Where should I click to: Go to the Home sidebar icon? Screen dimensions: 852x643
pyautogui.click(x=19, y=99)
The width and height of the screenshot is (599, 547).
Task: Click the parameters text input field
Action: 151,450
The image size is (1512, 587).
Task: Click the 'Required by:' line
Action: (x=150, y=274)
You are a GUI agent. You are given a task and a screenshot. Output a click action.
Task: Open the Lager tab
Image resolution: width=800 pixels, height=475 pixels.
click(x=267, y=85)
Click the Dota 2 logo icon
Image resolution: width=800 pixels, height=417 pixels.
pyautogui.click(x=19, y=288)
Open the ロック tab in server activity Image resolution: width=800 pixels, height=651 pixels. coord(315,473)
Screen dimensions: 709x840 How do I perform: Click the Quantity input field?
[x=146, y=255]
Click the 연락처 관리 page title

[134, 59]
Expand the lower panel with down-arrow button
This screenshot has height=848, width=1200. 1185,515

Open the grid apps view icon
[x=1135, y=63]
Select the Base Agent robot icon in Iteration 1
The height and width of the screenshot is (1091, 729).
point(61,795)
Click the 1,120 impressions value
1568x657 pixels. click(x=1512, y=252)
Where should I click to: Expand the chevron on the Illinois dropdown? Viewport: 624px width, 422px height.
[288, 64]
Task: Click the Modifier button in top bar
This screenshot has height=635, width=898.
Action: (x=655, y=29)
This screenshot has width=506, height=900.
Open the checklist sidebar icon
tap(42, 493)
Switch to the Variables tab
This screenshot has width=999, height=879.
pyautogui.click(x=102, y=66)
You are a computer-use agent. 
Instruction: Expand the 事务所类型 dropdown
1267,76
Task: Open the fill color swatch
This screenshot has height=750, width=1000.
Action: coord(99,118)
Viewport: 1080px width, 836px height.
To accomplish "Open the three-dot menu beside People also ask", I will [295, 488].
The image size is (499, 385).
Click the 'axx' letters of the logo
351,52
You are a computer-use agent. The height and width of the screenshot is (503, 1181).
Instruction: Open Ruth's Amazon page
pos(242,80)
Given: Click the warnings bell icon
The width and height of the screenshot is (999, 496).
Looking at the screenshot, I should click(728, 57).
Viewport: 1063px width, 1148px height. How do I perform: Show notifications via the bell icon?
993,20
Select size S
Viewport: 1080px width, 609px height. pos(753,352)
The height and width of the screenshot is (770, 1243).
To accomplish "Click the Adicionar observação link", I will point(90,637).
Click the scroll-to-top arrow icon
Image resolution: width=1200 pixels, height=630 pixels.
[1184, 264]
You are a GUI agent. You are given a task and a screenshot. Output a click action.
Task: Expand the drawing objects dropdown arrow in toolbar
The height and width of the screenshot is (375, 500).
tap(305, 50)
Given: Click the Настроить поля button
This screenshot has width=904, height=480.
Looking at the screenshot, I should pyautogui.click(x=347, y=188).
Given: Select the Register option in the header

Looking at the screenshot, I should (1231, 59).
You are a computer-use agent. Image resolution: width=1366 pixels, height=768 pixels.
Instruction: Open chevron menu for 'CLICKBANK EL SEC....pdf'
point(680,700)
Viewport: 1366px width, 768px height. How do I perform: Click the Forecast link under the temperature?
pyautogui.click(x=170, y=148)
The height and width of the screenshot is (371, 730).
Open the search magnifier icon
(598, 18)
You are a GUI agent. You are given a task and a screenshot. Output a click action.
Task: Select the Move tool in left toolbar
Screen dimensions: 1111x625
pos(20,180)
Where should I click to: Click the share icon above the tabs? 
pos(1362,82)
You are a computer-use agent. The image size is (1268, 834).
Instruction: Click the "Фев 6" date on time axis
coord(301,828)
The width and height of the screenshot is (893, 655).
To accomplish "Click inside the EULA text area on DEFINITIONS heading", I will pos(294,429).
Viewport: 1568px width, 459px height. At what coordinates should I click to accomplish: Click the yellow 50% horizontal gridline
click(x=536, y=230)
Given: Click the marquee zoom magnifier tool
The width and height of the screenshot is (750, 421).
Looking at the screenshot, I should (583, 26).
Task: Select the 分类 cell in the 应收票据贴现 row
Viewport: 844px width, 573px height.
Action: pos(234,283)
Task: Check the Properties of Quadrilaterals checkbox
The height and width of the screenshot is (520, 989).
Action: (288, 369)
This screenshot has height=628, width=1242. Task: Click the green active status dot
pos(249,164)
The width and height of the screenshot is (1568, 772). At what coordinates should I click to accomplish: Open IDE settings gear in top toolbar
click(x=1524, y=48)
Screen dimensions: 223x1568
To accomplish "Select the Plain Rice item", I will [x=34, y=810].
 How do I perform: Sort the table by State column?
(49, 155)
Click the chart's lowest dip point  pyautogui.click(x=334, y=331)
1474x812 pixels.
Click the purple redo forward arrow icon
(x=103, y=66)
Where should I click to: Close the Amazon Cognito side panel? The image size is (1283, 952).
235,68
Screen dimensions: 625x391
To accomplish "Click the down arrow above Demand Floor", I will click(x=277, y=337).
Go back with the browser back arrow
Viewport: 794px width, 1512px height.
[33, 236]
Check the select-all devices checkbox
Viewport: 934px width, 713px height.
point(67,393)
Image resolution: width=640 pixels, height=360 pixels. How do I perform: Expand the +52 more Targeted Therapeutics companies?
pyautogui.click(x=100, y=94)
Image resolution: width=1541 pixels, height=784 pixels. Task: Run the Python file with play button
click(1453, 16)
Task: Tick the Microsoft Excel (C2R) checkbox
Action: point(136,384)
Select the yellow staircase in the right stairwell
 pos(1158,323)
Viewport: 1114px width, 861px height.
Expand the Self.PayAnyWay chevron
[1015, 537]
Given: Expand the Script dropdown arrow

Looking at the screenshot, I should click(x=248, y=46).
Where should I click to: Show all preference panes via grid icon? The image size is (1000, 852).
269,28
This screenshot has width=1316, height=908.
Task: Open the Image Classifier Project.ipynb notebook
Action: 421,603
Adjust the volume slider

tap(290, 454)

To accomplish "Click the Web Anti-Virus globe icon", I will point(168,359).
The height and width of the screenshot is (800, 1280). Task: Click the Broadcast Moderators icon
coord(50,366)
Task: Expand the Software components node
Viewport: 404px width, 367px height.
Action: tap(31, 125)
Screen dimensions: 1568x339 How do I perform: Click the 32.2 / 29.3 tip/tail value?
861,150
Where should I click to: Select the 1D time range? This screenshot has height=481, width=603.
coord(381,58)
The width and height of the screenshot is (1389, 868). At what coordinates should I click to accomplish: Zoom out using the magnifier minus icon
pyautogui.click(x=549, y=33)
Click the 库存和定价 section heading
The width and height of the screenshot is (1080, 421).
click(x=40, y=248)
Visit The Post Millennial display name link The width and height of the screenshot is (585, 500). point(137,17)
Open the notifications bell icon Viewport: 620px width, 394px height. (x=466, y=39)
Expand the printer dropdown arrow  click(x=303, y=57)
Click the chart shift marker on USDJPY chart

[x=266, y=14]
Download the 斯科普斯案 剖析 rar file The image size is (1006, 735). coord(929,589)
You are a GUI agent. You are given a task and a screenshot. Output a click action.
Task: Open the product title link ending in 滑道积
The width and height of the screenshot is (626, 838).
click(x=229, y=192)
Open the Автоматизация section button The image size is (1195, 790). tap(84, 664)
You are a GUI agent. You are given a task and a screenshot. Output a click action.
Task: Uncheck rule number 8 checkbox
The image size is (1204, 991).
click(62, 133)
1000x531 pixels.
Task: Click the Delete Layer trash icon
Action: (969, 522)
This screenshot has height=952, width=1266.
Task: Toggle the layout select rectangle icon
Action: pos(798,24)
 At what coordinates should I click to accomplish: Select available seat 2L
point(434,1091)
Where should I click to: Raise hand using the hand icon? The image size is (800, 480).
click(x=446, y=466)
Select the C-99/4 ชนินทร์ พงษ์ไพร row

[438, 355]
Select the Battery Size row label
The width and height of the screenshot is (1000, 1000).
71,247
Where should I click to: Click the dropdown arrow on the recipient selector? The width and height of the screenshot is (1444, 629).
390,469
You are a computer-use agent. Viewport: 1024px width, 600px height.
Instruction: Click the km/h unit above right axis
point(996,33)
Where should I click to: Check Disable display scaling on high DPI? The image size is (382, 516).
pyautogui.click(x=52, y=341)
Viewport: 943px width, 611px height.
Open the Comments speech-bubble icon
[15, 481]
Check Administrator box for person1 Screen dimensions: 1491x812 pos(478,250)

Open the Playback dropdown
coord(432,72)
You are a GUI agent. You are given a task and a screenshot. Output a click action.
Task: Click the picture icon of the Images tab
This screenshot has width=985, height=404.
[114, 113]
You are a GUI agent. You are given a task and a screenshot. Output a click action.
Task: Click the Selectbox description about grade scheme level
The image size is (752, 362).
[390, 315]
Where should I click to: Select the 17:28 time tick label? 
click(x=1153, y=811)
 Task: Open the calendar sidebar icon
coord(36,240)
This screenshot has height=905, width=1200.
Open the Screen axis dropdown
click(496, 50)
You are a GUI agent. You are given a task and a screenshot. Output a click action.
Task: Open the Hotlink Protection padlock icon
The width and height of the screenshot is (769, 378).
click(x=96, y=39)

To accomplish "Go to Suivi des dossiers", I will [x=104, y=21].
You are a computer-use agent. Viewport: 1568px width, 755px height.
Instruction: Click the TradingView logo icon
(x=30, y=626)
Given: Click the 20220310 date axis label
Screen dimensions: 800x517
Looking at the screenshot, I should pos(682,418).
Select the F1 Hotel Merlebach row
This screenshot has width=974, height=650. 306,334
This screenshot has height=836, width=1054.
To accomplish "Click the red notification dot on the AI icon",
_ _ _ _
:: WHAT YOU WILL DO ::
From the line holding "Task: Click the picture" to the final line of the data, output each line exactly and nothing more.

:: WRITTEN REPLY ::
Task: Click the picture icon of the Images tab
This screenshot has width=985, height=404.
[114, 113]
You are a GUI agent. You are given a task and a screenshot. Output a click action.
Task: Click the Selectbox description about grade scheme level
The image size is (752, 362).
[390, 315]
Where should I click to: Select the 17:28 time tick label? 
click(x=1153, y=811)
 Task: Open the calendar sidebar icon
coord(36,240)
This screenshot has height=905, width=1200.
Open the Screen axis dropdown
click(496, 50)
You are a GUI agent. You are given a task and a screenshot. Output a click action.
Task: Open the Hotlink Protection padlock icon
The width and height of the screenshot is (769, 378).
click(x=96, y=39)

To accomplish "Go to Suivi des dossiers", I will [x=104, y=21].
You are a computer-use agent. Viewport: 1568px width, 755px height.
Instruction: Click the TradingView logo icon
(x=30, y=626)
Given: Click the 20220310 date axis label
Screen dimensions: 800x517
Looking at the screenshot, I should pos(682,418).
Select the F1 Hotel Merlebach row
This screenshot has width=974, height=650. 306,334
This screenshot has height=836, width=1054.
To accomplish "Click the red notification dot on the AI icon",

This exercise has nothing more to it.